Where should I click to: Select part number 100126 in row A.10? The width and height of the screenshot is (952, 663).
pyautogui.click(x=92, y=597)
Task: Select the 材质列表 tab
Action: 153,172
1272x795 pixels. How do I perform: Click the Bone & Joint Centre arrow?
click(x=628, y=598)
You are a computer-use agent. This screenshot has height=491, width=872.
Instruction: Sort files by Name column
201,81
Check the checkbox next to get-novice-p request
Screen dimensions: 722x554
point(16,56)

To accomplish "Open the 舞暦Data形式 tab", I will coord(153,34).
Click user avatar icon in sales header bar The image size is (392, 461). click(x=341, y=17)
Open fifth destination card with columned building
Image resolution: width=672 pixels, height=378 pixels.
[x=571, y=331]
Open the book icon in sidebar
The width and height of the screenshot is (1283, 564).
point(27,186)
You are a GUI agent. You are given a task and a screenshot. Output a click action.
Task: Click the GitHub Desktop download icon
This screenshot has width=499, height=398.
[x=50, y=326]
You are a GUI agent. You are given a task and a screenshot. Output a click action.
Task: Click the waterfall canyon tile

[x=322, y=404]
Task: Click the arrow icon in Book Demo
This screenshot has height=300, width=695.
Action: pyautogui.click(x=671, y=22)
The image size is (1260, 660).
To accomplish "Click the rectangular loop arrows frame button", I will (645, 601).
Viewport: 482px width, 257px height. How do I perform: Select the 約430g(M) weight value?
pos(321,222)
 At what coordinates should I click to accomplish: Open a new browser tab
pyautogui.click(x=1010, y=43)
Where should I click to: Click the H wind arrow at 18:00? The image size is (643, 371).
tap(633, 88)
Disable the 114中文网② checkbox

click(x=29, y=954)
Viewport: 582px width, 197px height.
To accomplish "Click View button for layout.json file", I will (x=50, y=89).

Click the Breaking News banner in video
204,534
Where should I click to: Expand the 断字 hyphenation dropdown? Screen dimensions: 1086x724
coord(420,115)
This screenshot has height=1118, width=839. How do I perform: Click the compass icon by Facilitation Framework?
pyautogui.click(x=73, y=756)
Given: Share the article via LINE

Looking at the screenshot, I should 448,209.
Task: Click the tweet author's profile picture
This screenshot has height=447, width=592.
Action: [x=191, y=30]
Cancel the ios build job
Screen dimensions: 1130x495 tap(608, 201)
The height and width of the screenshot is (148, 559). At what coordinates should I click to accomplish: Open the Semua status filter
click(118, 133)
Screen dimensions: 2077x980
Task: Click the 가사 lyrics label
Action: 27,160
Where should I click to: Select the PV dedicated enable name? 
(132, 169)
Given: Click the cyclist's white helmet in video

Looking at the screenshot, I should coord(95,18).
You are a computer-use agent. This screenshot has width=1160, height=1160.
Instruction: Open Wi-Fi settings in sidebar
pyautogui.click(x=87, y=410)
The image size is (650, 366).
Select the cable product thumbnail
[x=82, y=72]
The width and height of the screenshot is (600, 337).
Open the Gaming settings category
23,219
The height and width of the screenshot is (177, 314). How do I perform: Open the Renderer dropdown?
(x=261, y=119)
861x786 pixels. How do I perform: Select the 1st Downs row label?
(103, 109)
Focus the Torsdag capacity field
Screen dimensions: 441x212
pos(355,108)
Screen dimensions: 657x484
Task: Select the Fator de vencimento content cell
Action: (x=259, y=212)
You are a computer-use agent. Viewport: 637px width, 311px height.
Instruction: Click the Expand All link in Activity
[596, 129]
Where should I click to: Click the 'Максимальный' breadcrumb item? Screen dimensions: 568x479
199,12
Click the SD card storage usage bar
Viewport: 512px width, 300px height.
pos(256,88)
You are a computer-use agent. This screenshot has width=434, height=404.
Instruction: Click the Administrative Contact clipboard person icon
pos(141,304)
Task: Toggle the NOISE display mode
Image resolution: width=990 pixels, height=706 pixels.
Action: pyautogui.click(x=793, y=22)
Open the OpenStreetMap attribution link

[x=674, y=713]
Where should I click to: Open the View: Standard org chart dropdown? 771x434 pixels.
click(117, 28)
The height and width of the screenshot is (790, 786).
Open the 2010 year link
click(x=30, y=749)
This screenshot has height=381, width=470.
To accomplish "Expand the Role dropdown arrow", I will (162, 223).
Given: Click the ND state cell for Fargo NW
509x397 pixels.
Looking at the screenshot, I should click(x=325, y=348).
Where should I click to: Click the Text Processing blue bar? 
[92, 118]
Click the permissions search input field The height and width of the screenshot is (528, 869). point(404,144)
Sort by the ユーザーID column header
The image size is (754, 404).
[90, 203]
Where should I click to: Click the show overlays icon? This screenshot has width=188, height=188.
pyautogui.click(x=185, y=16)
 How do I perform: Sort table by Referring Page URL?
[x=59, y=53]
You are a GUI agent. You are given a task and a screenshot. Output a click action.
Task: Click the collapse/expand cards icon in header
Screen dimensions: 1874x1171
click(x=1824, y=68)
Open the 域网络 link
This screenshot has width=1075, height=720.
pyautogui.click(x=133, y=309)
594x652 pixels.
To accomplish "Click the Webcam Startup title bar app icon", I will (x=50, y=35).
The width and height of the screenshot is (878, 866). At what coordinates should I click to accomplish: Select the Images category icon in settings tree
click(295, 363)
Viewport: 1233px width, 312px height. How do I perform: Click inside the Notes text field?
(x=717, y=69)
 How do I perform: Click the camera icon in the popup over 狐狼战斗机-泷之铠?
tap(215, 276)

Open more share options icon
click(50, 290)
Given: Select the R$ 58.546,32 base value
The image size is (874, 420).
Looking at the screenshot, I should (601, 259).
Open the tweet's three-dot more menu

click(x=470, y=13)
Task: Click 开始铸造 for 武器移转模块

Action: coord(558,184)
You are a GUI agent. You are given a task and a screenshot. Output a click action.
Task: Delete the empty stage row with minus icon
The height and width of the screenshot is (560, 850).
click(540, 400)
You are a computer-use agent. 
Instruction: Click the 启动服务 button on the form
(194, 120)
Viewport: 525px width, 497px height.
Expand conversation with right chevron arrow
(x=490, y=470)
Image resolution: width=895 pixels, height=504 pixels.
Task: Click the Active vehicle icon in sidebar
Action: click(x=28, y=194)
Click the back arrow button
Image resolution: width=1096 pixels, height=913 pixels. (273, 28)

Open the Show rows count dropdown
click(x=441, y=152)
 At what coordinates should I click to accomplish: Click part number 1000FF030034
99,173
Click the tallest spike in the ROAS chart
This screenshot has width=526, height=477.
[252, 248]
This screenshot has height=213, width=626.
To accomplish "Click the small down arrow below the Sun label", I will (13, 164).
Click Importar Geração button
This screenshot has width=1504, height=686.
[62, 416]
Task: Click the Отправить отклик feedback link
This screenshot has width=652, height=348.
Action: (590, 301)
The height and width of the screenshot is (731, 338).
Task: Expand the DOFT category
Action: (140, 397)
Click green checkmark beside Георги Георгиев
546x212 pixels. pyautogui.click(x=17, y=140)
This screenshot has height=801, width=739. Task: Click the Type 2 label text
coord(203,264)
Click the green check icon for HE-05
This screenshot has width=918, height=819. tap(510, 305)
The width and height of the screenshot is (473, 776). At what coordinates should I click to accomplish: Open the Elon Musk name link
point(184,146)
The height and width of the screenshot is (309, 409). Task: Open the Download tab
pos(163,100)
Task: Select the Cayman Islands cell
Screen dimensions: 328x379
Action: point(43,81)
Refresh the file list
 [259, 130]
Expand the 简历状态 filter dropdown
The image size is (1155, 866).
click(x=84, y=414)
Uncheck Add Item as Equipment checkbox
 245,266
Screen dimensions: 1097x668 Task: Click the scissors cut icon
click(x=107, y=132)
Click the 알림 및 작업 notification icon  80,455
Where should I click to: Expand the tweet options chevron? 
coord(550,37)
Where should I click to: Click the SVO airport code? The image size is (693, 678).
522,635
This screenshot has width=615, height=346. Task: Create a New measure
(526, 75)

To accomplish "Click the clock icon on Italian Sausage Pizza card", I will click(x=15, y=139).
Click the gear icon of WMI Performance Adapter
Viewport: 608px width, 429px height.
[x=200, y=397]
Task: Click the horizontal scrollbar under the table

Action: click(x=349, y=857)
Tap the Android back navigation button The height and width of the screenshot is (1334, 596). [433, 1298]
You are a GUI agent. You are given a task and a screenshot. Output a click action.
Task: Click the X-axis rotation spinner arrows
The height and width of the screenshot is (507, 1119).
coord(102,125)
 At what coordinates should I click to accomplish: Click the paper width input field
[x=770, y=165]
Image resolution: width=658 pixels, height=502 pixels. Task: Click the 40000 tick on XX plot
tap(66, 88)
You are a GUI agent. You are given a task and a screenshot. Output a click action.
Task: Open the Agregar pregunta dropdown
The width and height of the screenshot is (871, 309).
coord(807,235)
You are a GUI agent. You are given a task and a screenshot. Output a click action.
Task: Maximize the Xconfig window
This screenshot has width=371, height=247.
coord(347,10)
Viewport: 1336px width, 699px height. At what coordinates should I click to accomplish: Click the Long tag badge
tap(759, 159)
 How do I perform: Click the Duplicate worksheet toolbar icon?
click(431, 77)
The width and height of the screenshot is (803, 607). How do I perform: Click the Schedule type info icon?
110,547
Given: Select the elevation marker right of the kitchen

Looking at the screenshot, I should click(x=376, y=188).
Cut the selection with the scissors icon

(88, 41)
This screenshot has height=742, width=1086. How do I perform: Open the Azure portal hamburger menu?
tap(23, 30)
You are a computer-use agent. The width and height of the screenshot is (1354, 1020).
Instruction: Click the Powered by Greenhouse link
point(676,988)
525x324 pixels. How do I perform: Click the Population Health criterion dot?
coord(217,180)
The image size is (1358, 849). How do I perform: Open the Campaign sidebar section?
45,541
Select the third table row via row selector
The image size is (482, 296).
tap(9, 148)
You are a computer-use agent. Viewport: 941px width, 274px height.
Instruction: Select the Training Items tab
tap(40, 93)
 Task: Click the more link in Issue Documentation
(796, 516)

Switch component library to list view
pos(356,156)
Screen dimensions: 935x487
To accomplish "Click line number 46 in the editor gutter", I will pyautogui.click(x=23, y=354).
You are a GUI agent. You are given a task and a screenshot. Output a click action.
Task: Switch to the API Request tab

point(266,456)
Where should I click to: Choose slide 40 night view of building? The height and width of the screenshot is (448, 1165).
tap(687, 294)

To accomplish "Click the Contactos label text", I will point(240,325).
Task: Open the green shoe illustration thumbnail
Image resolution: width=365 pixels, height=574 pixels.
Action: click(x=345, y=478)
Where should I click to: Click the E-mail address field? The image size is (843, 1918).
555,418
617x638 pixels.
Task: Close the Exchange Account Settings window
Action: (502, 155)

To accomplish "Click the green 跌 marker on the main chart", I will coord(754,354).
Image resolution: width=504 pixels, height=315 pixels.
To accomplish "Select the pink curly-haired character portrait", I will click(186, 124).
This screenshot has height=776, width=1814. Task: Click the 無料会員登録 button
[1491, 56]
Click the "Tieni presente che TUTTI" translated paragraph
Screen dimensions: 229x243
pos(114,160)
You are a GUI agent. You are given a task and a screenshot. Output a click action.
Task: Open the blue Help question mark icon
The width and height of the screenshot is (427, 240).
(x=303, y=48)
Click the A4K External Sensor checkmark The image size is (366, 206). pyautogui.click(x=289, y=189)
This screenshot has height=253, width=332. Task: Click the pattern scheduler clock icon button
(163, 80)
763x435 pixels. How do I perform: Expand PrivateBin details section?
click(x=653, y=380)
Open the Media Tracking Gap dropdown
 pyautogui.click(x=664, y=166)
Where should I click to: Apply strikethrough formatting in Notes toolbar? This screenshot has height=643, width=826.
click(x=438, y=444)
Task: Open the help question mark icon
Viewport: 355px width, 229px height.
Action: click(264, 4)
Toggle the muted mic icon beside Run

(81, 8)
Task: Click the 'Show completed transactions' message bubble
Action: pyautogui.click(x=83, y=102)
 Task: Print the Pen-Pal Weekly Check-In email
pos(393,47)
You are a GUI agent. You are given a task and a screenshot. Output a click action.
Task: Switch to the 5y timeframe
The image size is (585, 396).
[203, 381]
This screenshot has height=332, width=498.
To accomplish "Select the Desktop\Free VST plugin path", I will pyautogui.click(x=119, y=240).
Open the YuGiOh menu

——————

WHAT YOU HAVE TO DO ▸
Give back the lines of the listing from the one with "This screenshot has height=332, width=498." through the end, both included, exactly as written and with nothing added.

RESPONSE AREA ▸
This screenshot has height=332, width=498.
To accomplish "Select the Desktop\Free VST plugin path", I will pyautogui.click(x=119, y=240).
Open the YuGiOh menu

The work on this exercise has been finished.